Source text:
------------------------------------------------
Package to help with normalizing data needed for the platform!

Project description

General Information

The DataNormalizer package is made to help data scientists with validating and normalising data that they are going to import. Right now the library is able to validate columns and check datasets based on a set of rules like custom data types.

import DataNormalizer

Setting variables

The DataNormalizer library might need the details of the target app. These setting are set through properties.

Clappform.Auth(baseURL="https://dev.clappform.com/", username="user@email.com", password="password")
Normalise = DataNormalizer.Normalise()
Normalise.app_data = Clappform.App("appname").ReadOne(extended=True)
Normalise.dataframe = pandas.read_excel("../data.xlsx")
Normalise.rules = json.load(open('../rules.json'))

checkRules

Function that will check the custom rules against your dataframe. Requires dataframe and rules. Returns a dataframe

Normalise = DataNormalizer.Normalise()
Normalise.dataframe = pandas.read_excel("../data.xlsx")
Normalise.rules = json.load(open('../rules.json'))
result = Normalise.checkRules()

Rules are added in a JSON file. Every column has its own rule, however rules without a column name are seen as global rules.

[
{
    "reset_coverage":"True",
    "action": "np.nan",
    "verbose": "to_file"
},
{ 
    "column": "city",
    "check_coverage": "10",
    "selection": [ "Aa en Hunze", "Aalsmeer", "Aalten", "Achtkarspelen"]
},
{
    "column": "postalCode",
    "type": "postal_code"
------------------------------------------------
Material:
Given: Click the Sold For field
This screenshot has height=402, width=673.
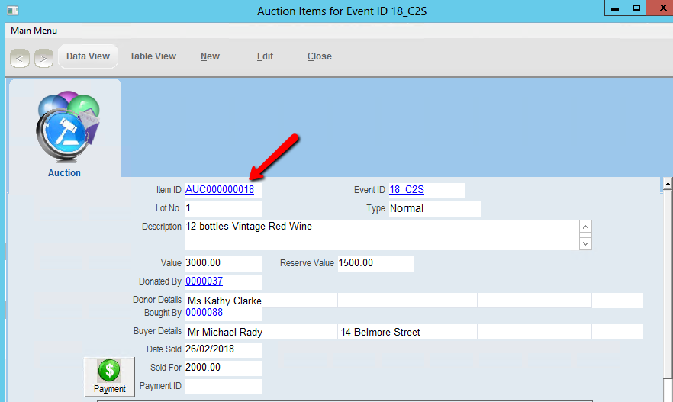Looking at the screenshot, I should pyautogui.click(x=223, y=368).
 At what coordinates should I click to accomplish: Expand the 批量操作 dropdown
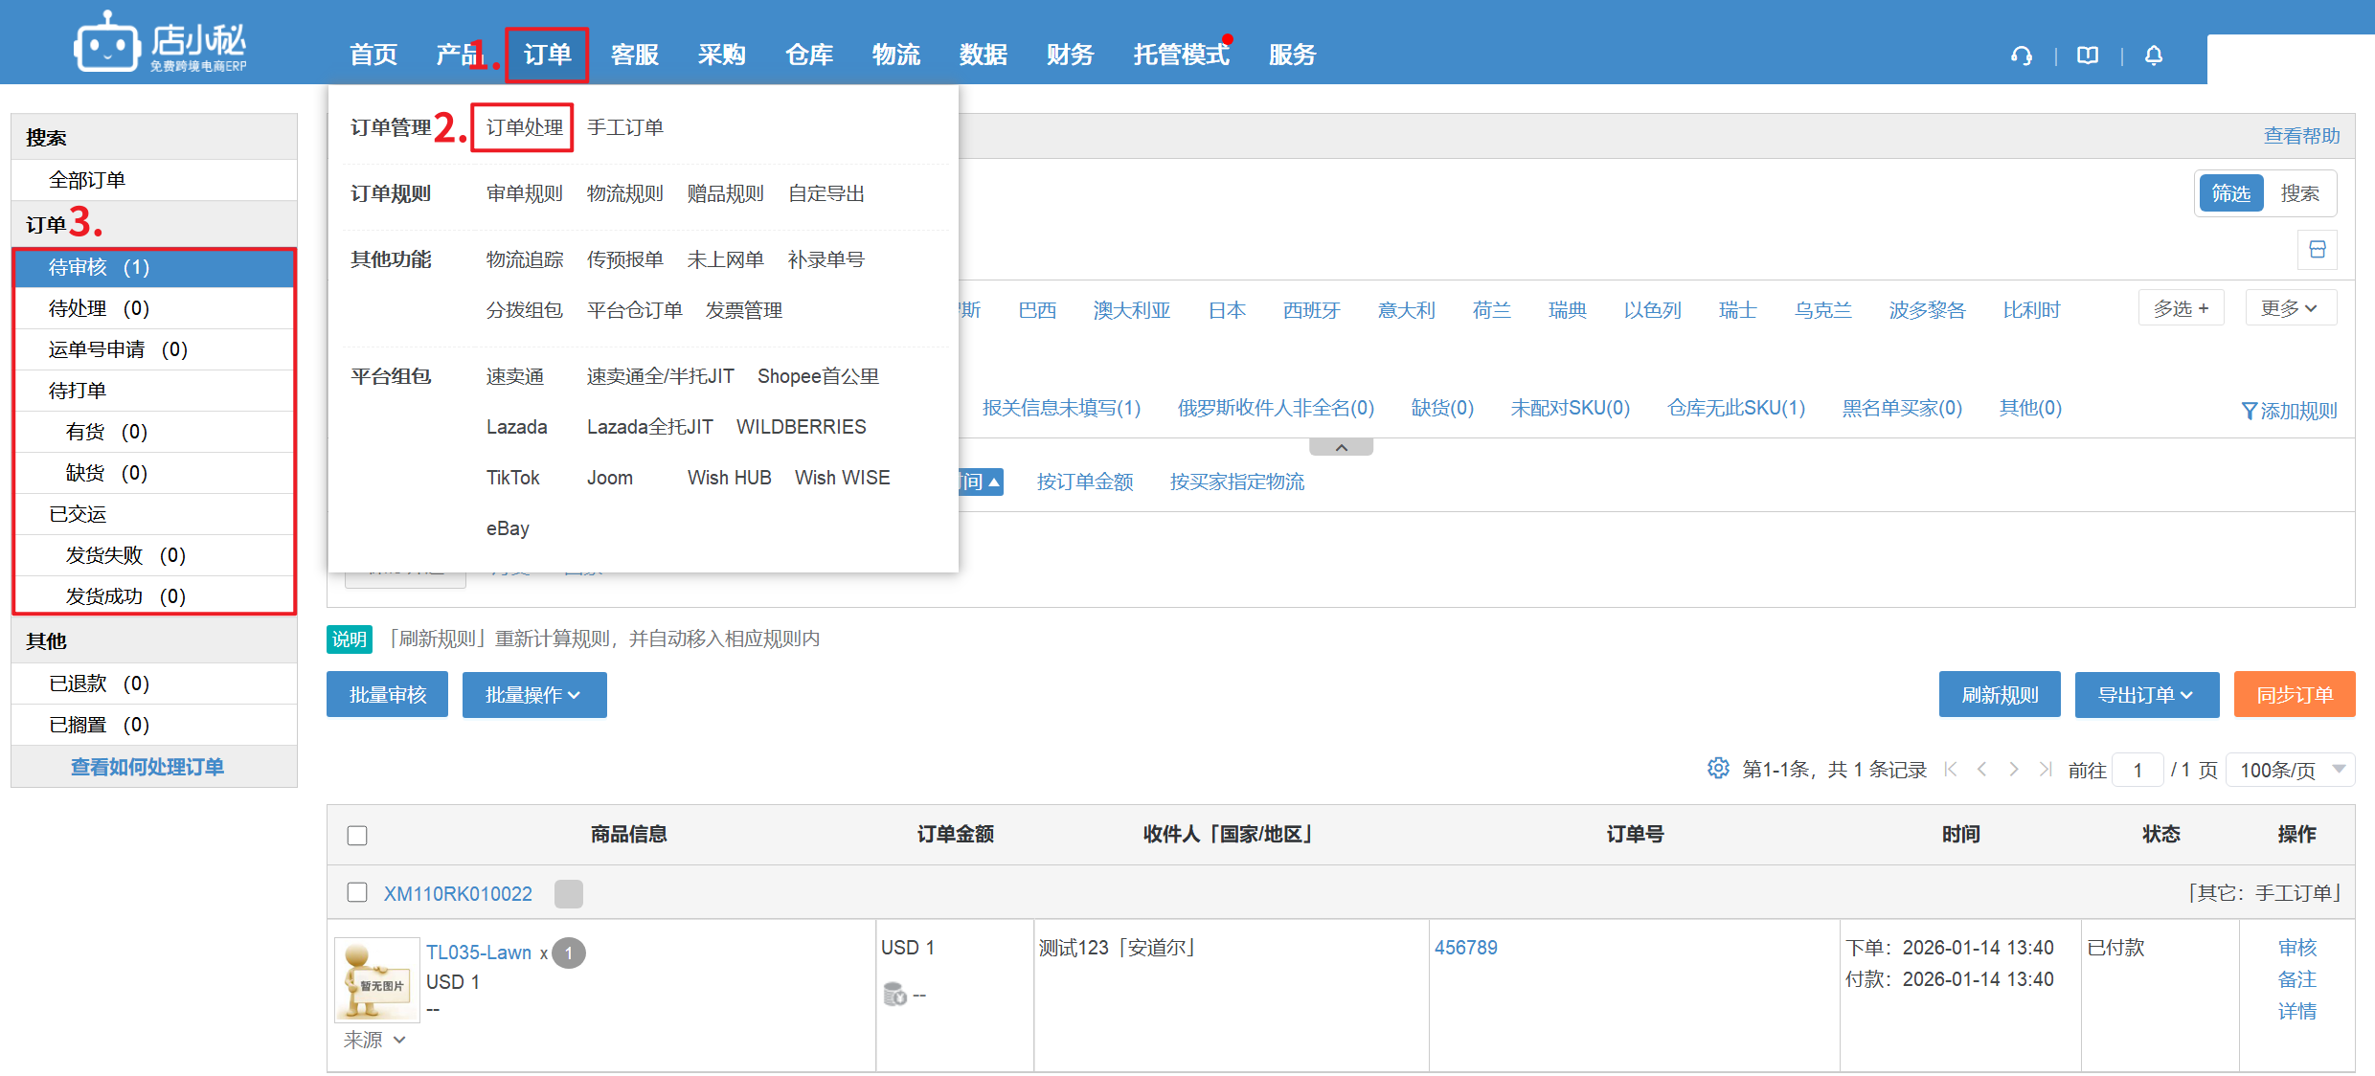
------------------------------------------------
Given problem 1:
Decide whether each statement below agrees with the DataNormalizer description. Answer yes or no for each and quote the deciding words of the description exactly.
(a) The checkRules function returns a dataframe.
(b) Rules without a column name apply only to the first column.
(c) Rules are added in a YAML file.
Given problem 2: According to the DataNormalizer description, what does the checkRules function require?
Given problem 3: Translate this sentence from the DataNormalizer description into German: "Every column has its own rule, however rules without a column name are seen as global rules."

Answer 1:
(a) Yes: "Returns a dataframe"
(b) No: "rules without a column name are seen as global rules"
(c) No: "Rules are added in a JSON file."

Answer 2: A dataframe and rules.

Answer 3: Jede Spalte hat ihre eigene Regel, Regeln ohne Spaltennamen gelten jedoch als globale Regeln.